図7に、比較のための水サンプル(符号70)と、膜によりろ過された乳児用調製乳サンプル(符号71)と、カラムによりろ過された乳児用調製乳サンプル(符号72〜75)とのSERSスペクトルを示している。メラミンピークは約710cm−1にある。図示しているように、膜によりろ過された乳児用調製乳(符号71)に存在していた他の成分が、メラミンSERS信号の検証を幾分か困難なものとしている。しかし、メラミンが0ppmのサンプル(符号75)を除く、分子抽出カラムを有する試験用ストリップを使用してろ過されたサンプル(符号72〜74)の各々において、メラミン信号が検出されている。乳児用調製乳に加えられたメラミンの濃度が増加するにつれて、メラミンピークのSERS強度が大きくなっている。カラムを使用してのメラミンの検出限界は、調製乳サンプルにおいて0.1ppmであった。
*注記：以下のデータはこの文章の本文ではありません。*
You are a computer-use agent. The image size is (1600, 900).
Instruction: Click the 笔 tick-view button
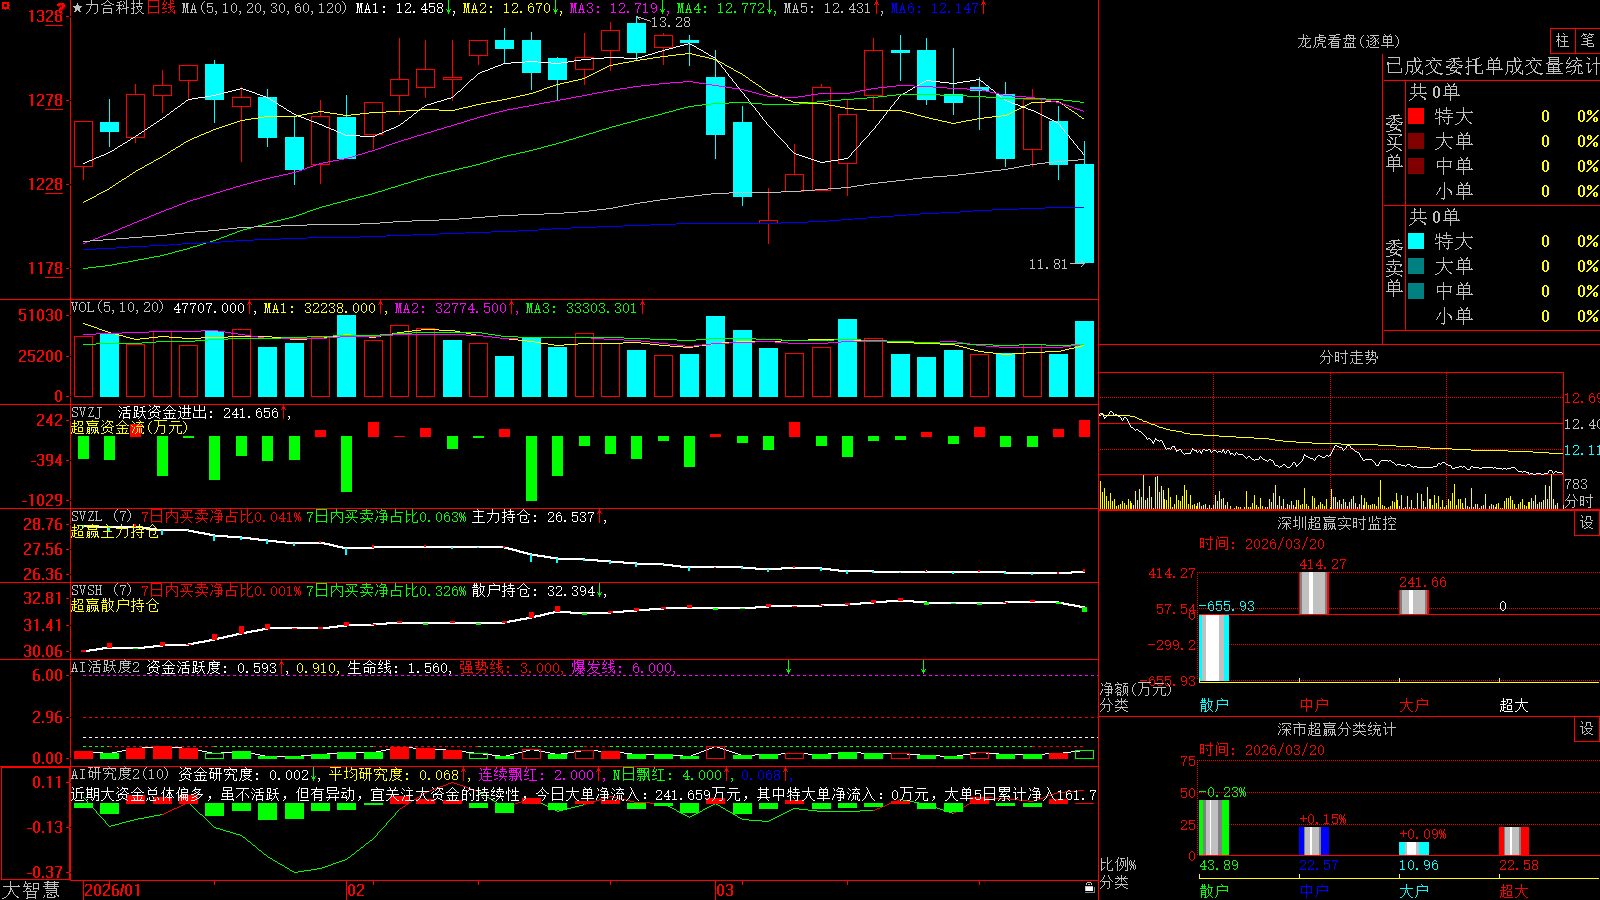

本明細書において述べた範囲は、提示された範囲と、提示された範囲内の任意の値又は部分的な範囲とを含むものであることが理解されるべきである。例えば、約0.1nmから約100nmという範囲は、約0.1nmから約100nmの明示的に言及された範囲のみならず、0.2nm、0.7nm、15nm等の個々の値と、約0.5nmから約50nm、約20nmから約40nm等の部分的な範囲とをも含むものとして解釈されるべきである。さらに、値を記述する際に「約」を用いている場合、これは、提示された値からの僅かな変化(最大±10%)も含むという意味である。
本明細書に開示する例の説明及び権利主張をする場合においては、別途、文脈によって明示的に示されていない限り、「a」、「an」、「the」といった単数形は複数の指示対象を含むものである。
幾つかの例を詳細に説明したが、当業者には、開示した例を変更することができることが明らかであろう。したがって、これまでの説明は、非限定的なものとしてみなされるべきである。